Komutan kararını açıklıyor:
“Uçaklar gidene kadar bekleyeceğiz. Onlar ortadan kaybolduktan sonra gemiyi terk düzenine geçilecek.”
İnşallah o vakte kadar infilâk etmez Kocatepe.
Bekliyoruz.
Zaman gelince, komutan geminin köprü üzerinden “terk işlemini” başlatıyor.
Personel sallara biniyor, Kocatepe terk ediliyor.

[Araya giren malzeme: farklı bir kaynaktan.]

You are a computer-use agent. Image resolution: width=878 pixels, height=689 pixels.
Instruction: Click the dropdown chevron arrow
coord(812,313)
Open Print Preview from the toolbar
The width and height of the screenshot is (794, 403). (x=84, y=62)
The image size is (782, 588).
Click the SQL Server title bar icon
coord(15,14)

Köprüde komutan, muhabere subayı ve seyir astsubayı kalıyor sadece.
Bir de ben.
Görünmez, sessiz, hayal bedenimle...
Muhabere subayı Necati Gürkaya, seyyar telsiz cihazını almış, bir naylon torbaya koymuş boynuna bağlamış, şişirmeli can yeleğini de giymiş.

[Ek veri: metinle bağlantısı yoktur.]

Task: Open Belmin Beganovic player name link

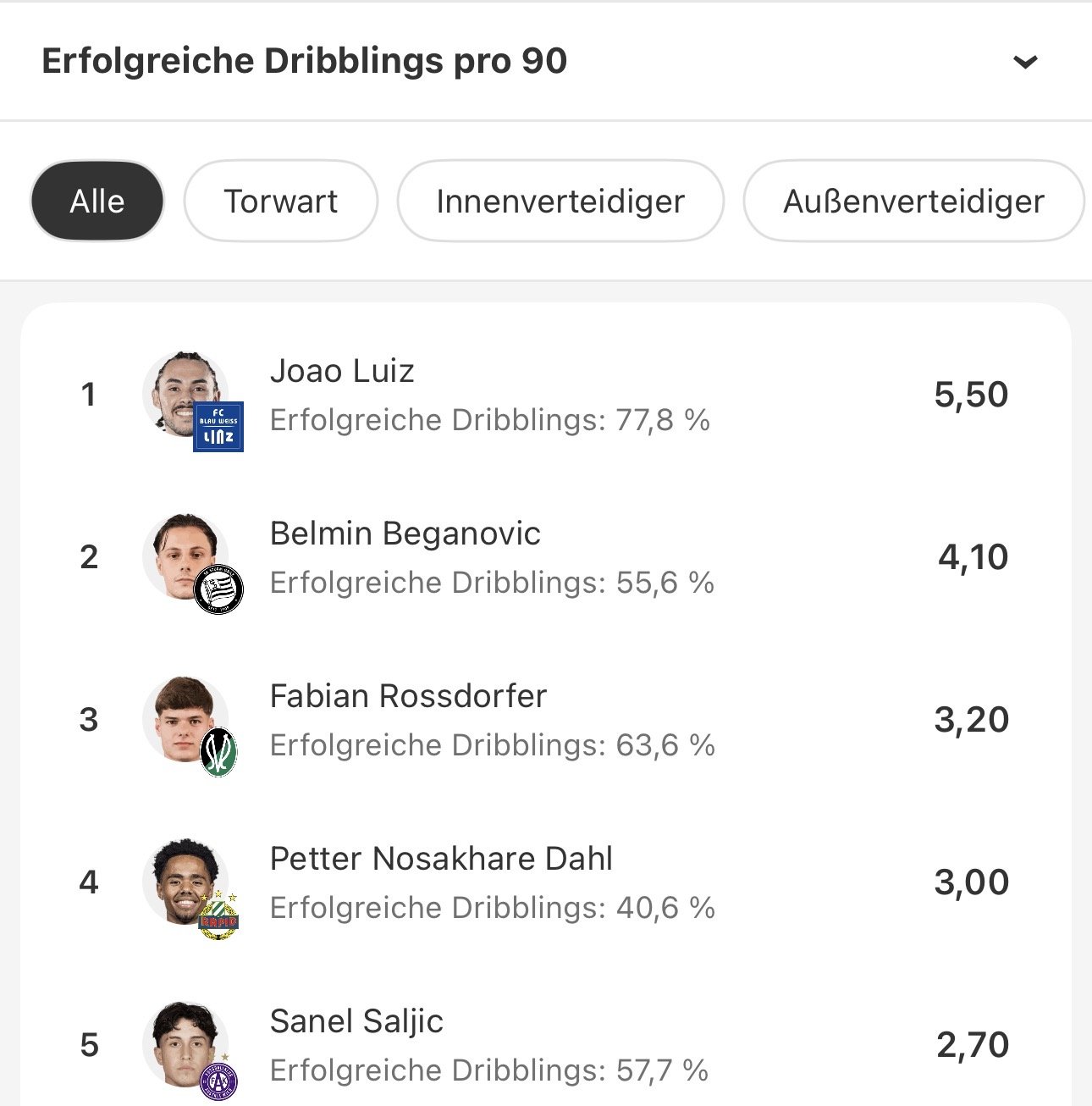Action: click(x=405, y=534)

Ama aceleyle daha can yeleğini şişirmeden atıveriyor kendini suya. Boynundaki telsizin ağırlığından batıp gidiyor...
Gözümün önünde.
Sonra arka arkaya seyir astsubayı ve komutan da atlıyorlar.
Kocatepe ile ben, denizin ortasında bir başımıza kalıveriyoruz.
Ona, Kocatepe’ye diyorum ki; “ben bu yalnızlığı asırlardır yaşarım. Sakın ha korkma.”
Bana diyor ki; “Nesinden korkacağım... Ben bir çelik yığınıyım, böyla kalsam ne olur, batsam ne? Ama batacaksam hemen şimdi gömüleyim suya, belki Necati’yi bulurum çok dibe gitmeden, belki kurtulur o genç.”
Diyorum ki; “Artık zor Necati’ye ulaşmak. Onu derinlerde uykuya bırak.”
Diyor ki; “Şimdi su soğuktur; öyleyse hemen aleve durmalıyım, hiç değilse onu sıcakta tutmalıyım.”
Birşey dememe fırsat vermeden alev alev yanıyor; alazlarıyla önce suyu, sonra derinlerdeki Necati’yi sarıyor...
Saat 21 sularıydı, bin bir parçaya bölünüp suya dalıyor.
Kocatepe hiç bilmiyor, çelik bedenini kalbura çeviren bu hava harekâtının parolasının “şenlik başladı” olduğunu, ama siz de onun derinlerde Dumlupınar’la buluştuğunu bilmediniz...
Ben bildim bir tek.
Ben yandım.
Bazen, bazı gerçekleri bilen üç-beş kişiden olmak ne zordur bir bilseniz!
Ben bugün bu durumdayım.
Kocatepe battı...
Kocatepe’nin bir karışıklık sonucu “dost ateşi” ile battığı ise kamuoyuna henüz açıklanmadı.